Pour les panélistes, les activités de renforcement de capacités pourraient aussi être limitées aux activités essentielles. Mais quelles seront les activités considérées comme essentielles ? Les intérêts géopolitiques pourraient devenir un autre élément susceptible de faire pencher la balance : les choix pourraient alors être faits en fonction de critères comme gagner du terrain, étendre ou maintenir son influence, passer un message aux adversaires sur nos capacités. Par exemple, on observe que certains prestataires, comme la Chine et la Russie, ont poursuivi des activités de formation militaire malgré la pandémie; tout comme l’a fait la France dans le cadre de l’Opération Barkhane au Sahel.
De plus, la COVID-19 pose le problème des restrictions des déplacements et des contacts physiques. Le déplacement des forces armées formatrices ou récipiendaires se trouvant entravé, ceci soulève la possibilité de transmettre l’instruction à distance. Mais, selon Renanah Miles Joyce, se posent alors les problèmes du manque d’infrastructures technologiques dans certains pays et régions en développement, de l’accentuation des difficultés que posent les barrières linguistiques, et de l’entrave au processus de socialisation qui est cher aux prestataires occidentaux. Également, la formation stratégique pourrait souffrir davantage que la formation tactique avec les mesures de distanciation : elle a lieu habituellement dans des salles de classe (et non en plein air).
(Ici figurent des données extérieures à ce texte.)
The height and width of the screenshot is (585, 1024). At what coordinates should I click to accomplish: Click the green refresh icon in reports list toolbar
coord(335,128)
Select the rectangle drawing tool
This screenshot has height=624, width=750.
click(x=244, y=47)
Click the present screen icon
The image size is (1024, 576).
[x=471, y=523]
En plus, son accent sur l’approfondissement de liens interpersonnels entre officiers de différents pays est particulièrement difficile à maintenir avec le passage aux cours en ligne.
La discussion sur le renforcement des capacités à l’ère de la COVID-19 était aussi l’occasion de visiter des instruments alternatifs de gestion de la sécurité. Linnéa Gelot, dont le projet actuel est intitulé African Union Waging Peace, a soulevé ce point en partant du cadre des opérations de maintien de la paix. Rappelant que, dans un contexte de crise du multilatéralisme et de manque de coordination entre les puissances étatiques, plusieurs missions de maintien de la paix ont été forcées de réduire leurs effectifs ou d’arrêter — c’est le cas au Congo, en Haïti, au Darfour ou encore au Libéria. Gelot a souligné que désormais les missions politiques (de médiation) sont de plus en plus mises de l’avant au détriment des déploiements militaires, et que les opérations se focalisent davantage sur les tâches essentielles plutôt que sur les multiples dimensions qui sont plus à même d’aider les personnes touchées par des conflits. Cette tendance qui prédate la pandémie pourrait donc s’intensifier dans le contexte actuel de crise sanitaire. De la même manière, la diminution de l’investissement occidental dans le renforcement des capacités pourrait créer une opportunité pour les initiatives régionales, que ce soit au niveau du renforcement des capacités ou des opérations de maintien de la paix, de se développer davantage. Pour elle, ce serait l’occasion pour les organisations internationales et les grandes puissances d’encourager cela.